**Your objective:**
In the entries below, begin at the line that has "Where should I" and stop after the line that has "The height and"; output those lines exactly, leaving out pictures.

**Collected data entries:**
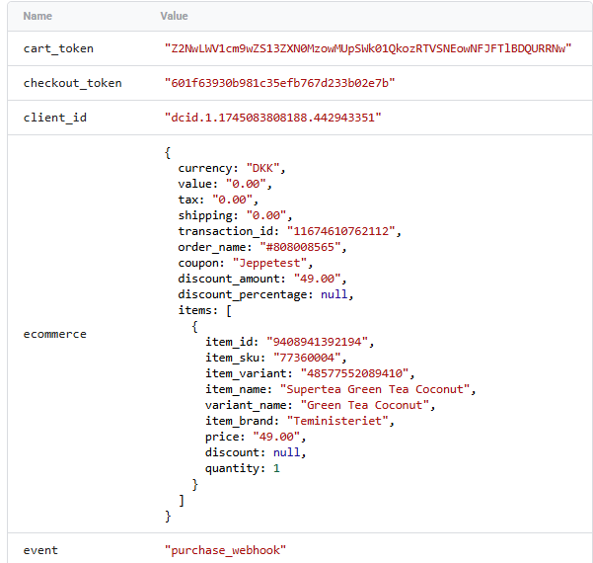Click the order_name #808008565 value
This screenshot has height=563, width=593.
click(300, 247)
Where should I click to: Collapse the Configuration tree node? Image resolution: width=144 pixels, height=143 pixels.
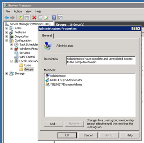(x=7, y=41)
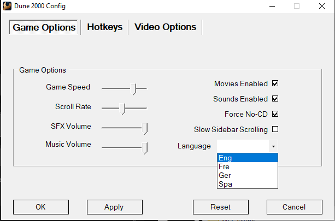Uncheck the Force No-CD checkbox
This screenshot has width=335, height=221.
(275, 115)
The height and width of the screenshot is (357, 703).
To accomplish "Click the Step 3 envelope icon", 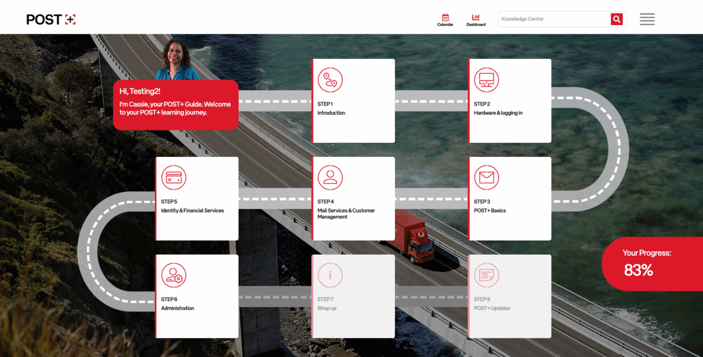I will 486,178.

**Task result:**
Where should I click to: Collapse the Configuration tree node? Image resolution: width=144 pixels, height=143 pixels.
(x=7, y=41)
Uncheck the Force No-CD checkbox
This screenshot has width=335, height=221.
(275, 115)
The height and width of the screenshot is (357, 703).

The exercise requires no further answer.